Synonyms: herpes zoster and varicella zoster.

It is caused by the human herpesvirus-3 (HHV3).

Primary infection usually occurs in childhood, producing chickenpox (varicella) although it can be subclinical. After this the virus lays dormant in the sensory nervous system in the geniculate, trigeminal or dorsal root ganglia. It may lay dormant for many years or many decades before flaring up in a single dermatome segment.

At least 90% of children have been exposed to chickenpox before they are 16. Herpes zoster is seen as a disease of older people but it can affect all ages including children. The incidence and severity increase with age. This may be due to a decline in cellular rather than humoral immunity.¹ Figures available are unreliable and in those quoted below there are no figures for the those aged between 50 and 80. They do at least show the expected upward trend with age.

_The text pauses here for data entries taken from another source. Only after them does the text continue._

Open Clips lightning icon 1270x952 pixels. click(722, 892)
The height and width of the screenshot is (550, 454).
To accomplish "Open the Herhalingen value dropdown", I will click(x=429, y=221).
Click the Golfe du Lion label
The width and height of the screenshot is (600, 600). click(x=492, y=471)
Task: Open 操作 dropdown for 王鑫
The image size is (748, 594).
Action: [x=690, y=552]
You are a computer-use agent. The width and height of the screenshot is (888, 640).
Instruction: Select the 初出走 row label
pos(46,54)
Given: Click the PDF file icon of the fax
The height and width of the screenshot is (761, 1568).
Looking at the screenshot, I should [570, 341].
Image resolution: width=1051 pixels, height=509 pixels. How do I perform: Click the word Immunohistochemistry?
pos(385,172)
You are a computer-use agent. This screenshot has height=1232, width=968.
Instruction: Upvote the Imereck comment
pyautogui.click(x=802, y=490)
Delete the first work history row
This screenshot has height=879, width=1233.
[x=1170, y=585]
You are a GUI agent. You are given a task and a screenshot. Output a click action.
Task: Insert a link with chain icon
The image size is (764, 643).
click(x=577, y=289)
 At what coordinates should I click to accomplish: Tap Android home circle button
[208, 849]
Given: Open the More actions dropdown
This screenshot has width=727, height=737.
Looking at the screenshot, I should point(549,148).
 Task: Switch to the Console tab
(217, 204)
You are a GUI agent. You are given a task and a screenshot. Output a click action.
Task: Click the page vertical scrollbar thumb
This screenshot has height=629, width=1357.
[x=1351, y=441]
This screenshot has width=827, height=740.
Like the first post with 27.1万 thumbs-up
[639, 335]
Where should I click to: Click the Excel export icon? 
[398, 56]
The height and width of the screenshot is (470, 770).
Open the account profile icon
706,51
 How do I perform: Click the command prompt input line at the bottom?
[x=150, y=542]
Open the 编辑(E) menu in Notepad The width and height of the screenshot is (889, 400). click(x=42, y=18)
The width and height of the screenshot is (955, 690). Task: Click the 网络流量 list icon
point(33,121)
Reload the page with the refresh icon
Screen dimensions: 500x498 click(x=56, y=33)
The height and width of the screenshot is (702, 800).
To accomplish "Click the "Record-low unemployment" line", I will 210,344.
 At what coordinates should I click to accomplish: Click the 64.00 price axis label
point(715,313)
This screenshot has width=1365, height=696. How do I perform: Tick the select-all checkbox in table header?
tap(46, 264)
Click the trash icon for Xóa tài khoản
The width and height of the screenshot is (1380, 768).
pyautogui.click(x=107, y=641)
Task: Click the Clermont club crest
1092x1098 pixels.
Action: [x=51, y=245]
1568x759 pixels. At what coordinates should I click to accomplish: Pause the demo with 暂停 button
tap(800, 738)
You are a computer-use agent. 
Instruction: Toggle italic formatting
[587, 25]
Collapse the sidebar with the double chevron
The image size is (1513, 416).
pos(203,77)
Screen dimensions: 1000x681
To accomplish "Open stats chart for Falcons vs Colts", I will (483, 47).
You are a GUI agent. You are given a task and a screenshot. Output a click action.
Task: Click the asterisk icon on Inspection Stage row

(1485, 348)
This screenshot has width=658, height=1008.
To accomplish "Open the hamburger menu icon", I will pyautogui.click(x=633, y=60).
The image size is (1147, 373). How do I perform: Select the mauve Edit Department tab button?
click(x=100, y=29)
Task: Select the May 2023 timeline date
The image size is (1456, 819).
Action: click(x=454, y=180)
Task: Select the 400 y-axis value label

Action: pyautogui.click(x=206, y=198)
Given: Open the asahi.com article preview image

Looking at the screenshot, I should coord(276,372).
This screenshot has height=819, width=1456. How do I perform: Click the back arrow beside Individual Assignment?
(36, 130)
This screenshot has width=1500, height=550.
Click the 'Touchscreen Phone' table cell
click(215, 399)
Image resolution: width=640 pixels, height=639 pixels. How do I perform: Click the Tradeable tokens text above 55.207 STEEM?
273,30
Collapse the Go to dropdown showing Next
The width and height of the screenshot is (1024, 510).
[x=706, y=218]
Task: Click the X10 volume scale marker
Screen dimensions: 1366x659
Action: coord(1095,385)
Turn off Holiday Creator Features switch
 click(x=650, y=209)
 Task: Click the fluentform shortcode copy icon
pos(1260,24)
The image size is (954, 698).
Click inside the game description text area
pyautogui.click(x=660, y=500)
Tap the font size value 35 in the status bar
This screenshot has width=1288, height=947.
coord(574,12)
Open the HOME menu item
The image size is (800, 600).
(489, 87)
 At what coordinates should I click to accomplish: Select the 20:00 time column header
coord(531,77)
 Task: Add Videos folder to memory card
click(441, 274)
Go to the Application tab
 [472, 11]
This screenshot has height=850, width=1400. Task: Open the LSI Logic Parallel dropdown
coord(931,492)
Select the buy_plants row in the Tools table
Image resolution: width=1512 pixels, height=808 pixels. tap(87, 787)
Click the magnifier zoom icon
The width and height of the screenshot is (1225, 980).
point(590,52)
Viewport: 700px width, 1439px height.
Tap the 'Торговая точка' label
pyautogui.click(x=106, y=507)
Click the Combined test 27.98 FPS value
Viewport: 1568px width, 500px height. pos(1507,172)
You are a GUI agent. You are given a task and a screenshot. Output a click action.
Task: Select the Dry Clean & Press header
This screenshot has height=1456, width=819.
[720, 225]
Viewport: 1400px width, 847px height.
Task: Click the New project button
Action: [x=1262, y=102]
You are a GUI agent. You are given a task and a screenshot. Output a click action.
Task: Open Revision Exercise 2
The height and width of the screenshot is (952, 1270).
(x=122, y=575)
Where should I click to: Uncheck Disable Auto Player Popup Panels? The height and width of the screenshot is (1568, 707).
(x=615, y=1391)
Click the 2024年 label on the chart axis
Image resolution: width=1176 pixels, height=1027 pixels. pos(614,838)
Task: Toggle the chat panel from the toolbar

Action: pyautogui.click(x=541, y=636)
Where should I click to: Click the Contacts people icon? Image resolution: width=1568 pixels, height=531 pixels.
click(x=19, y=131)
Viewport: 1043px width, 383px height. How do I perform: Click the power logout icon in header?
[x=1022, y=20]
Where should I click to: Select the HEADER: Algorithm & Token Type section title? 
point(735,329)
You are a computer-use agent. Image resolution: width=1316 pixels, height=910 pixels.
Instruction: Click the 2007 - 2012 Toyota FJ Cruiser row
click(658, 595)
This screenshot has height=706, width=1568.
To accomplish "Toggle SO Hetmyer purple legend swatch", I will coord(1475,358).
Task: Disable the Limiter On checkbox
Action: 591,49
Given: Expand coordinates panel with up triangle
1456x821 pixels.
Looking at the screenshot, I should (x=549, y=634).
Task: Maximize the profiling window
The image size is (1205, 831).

• Under 20 years - 0.4 to 1.6 cases per 1000 persons.
• Age 20 to 50 years - 2.0 to 3.0 cases per 1000 persons.
• Over 80 years - 4.5 to 11.0 cases per 1000 persons.
• About 20% of people will have shingles at some stage in their lives.

There is no sex difference in incidence but women are more susceptible to post-herpetic neuralgia.

Typically affected dermatomes include:

• Thoracic (56%)
• Cervical (17%)
• Trigeminal nerve (12%)
• Lumbar (10%)
• Sacral (5%)

Post-herpetic neuralgia and intractable pain increase with age, from 27% of untreated adults aged 55 years to 47% of untreated adults aged 60 years to 73% of untreated adults aged 70 years.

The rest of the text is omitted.